O som do trem não se tratava do resgate, mas do algoz tentando arrombar a porta do quarto dele outra vez, aos gritos. Vegas era rápido, esperto, e tinha um senso de proteção aguçado para com o irmão, de forma que bastava um movimento e estava na outra cama acordado Macau. Ela sempre fazia isso, toda vez que batia às quatro da manhã, furiosa tentando punir todo mundo pela forma com que vivia, especialmente se essas pessoas fossem seus dois únicos filhos.

As vezes ela conseguia abrir a porta, quase sempre portando uma cinta pesada na mão, de forma que a essa altura Vegas não fosse capaz de lembrar do rosto dela, apenas uma sombra furiosa de cabelos escuros. O caso é que as cenas se repetem nas veias do tempo guardadas na memória dele e ele sempre se vê protegendo o irmão com o próprio corpo, esperando pelo pior. É como nos filmes de horror, a porta treme e você espera o vilão adentrar para pegá-lo, mas aqui, enquanto se lembra do passado, a cena se converte em outra coisa.

Pois na noite em que ela tentou derrubar a porta outra vez, Vegas não apenas protegeu o irmão com o próprio corpo, mas também o vestiu e pegou as coisas dos dois e as enfiou em uma velha mochila. Ele tinha apenas 9 anos e Macau tinha 5 anos e meio quando decidiu que fugiria dela para sempre, que procuraria o pai, de quem ela sempre os escondeu, para que ele os ajudasse a nunca mais vê-la.

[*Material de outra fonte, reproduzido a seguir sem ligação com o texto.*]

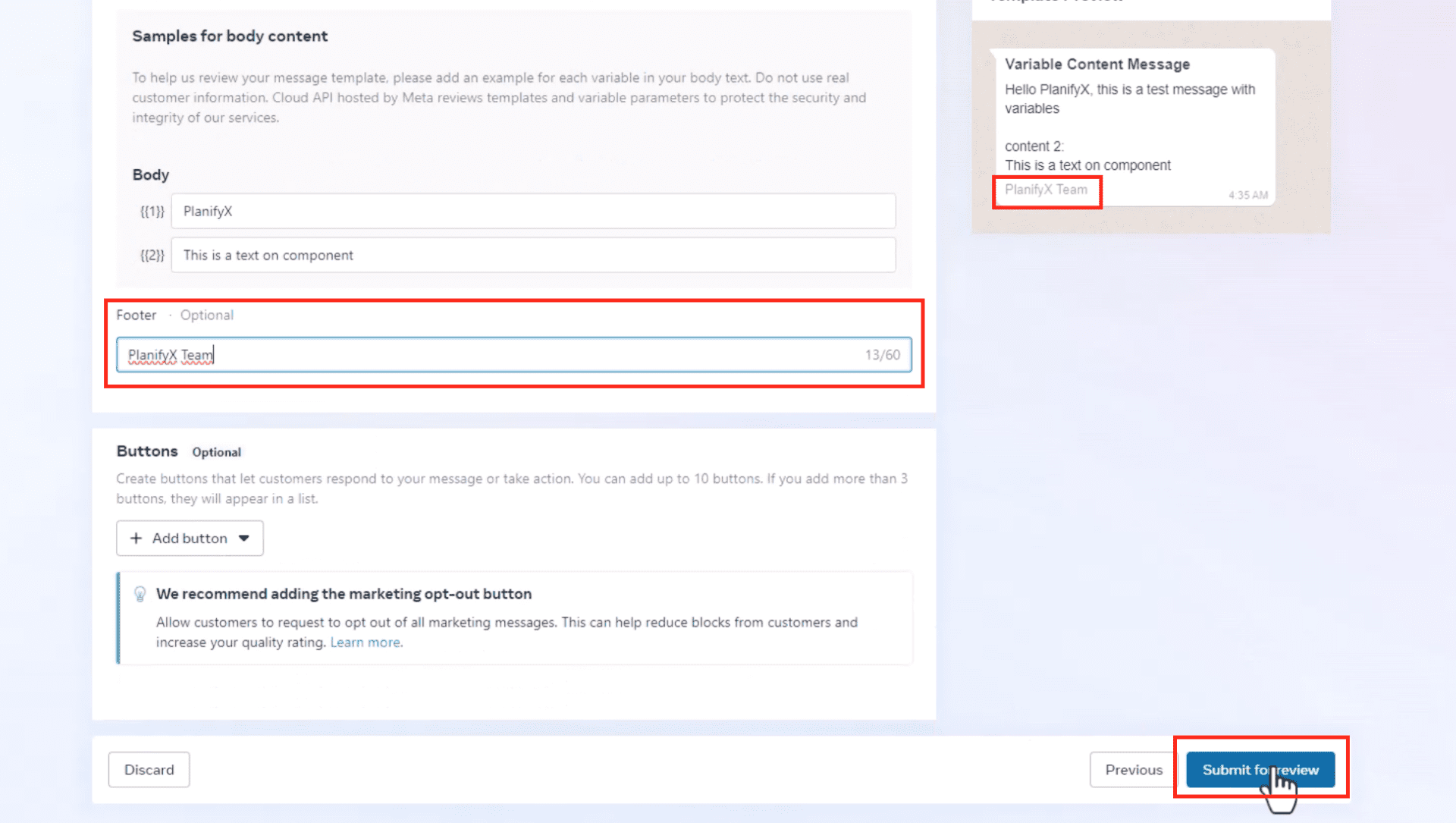This screenshot has height=823, width=1456.
Task: Click the 4:35 AM preview timestamp
Action: click(x=1247, y=195)
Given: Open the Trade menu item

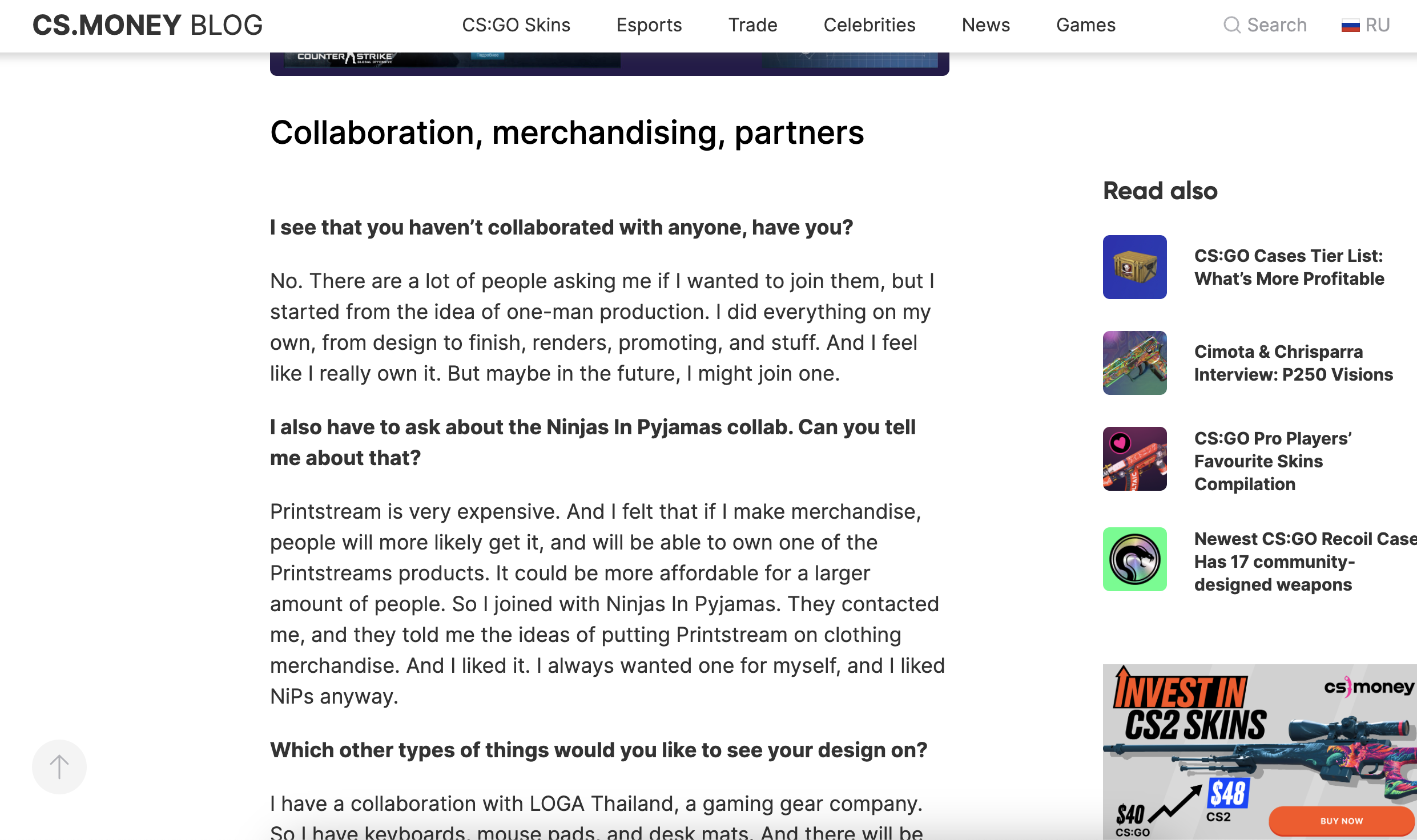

Foi pensando nisso que ele pulou a janela de fininho e se esgueirou pela rua escura e fria, atravessando as residências para adentrar na floresta.

Ele sabia o caminho para a rodoviária da cidade, guardou dinheiro por meses na mochila, tentou fugir duas vezes mês passado, mas ela os pegou com o carro velho barulhento dela e queimou as cartas que Vegas escreveu pro pai. Dessa vez iria ser diferente, tinha que ser diferente ou talvez Vee e seu irmão aparecesse no noticiário depois que a mãe colocasse fogo na casa com os dois dentro. Ele acreditava que se o pai soubesse que ela é difícil, que ela é agressiva e faz coisas erradas com aqueles caras estranhos, ele lutaria por eles, mais do que estava lutando.

– Quando ela abrir o quarto, ela vai vir atrás de nós. – Macau comprime os lábios, movendo os dedinhos presos aos dedos de Vegas, o rosto desanimado.

– Vamos fazer a rota que aprendi quando vinha da escola esse mês. – Vegas tenta tranquilizar ele, tirando uma lanterna do bolso.

– Se a diretora da escolinha tivesse acreditado em mim... – Macau abaixa a cabeça, triste, e Vegas logo o segura pelo o ombro e acaricia o topo da cabeça dele.